What the task requires: Look through the data below for the line with "Image resolution: width=671", and transcribe it exactly together with each line after it up to and including the line with "You are a computer-use". Give nothing else.

Source information:
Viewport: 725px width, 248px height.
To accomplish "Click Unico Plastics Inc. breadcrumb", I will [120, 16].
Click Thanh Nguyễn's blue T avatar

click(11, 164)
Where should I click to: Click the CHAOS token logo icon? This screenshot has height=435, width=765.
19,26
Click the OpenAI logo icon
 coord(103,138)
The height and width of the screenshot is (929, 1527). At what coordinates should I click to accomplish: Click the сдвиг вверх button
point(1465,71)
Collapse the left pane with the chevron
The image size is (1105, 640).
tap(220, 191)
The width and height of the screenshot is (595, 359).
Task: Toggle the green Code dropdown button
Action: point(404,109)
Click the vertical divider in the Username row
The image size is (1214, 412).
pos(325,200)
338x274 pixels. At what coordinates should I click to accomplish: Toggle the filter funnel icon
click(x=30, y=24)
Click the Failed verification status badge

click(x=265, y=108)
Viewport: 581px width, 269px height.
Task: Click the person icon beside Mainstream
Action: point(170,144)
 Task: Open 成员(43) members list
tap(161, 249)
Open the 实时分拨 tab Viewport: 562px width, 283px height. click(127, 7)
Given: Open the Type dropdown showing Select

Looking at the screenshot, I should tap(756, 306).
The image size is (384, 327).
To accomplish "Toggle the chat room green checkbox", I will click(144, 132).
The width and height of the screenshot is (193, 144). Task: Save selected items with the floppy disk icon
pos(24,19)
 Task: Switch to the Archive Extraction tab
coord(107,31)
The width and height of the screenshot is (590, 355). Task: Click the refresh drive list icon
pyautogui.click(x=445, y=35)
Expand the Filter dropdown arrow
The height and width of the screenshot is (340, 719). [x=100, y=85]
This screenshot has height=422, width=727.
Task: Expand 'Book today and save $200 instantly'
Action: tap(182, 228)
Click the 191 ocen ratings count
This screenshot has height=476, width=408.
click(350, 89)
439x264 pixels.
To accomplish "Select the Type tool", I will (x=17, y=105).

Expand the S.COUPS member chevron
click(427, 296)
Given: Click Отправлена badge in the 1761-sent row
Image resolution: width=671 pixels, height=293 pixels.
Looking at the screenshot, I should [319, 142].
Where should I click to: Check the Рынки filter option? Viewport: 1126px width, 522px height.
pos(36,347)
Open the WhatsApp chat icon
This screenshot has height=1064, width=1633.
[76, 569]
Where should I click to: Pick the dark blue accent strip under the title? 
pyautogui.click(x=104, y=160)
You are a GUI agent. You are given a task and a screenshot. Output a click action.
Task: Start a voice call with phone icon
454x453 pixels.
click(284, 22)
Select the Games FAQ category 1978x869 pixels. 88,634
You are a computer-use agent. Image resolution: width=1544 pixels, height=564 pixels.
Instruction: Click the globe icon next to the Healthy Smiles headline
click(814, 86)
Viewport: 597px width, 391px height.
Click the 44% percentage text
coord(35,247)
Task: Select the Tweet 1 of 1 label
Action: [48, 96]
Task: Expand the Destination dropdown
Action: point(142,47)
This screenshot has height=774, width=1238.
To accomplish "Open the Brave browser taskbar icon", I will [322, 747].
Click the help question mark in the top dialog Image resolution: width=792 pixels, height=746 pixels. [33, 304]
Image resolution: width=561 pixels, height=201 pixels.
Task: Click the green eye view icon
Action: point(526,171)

Exercise response:
Image resolution: width=671 pixels, height=293 pixels.
Looking at the screenshot, I should [319, 142].
Where should I click to: Check the Рынки filter option? Viewport: 1126px width, 522px height.
pos(36,347)
Open the WhatsApp chat icon
This screenshot has height=1064, width=1633.
[76, 569]
Where should I click to: Pick the dark blue accent strip under the title? 
pyautogui.click(x=104, y=160)
You are a GUI agent. You are given a task and a screenshot. Output a click action.
Task: Start a voice call with phone icon
454x453 pixels.
click(284, 22)
Select the Games FAQ category 1978x869 pixels. 88,634
You are a computer-use agent. Image resolution: width=1544 pixels, height=564 pixels.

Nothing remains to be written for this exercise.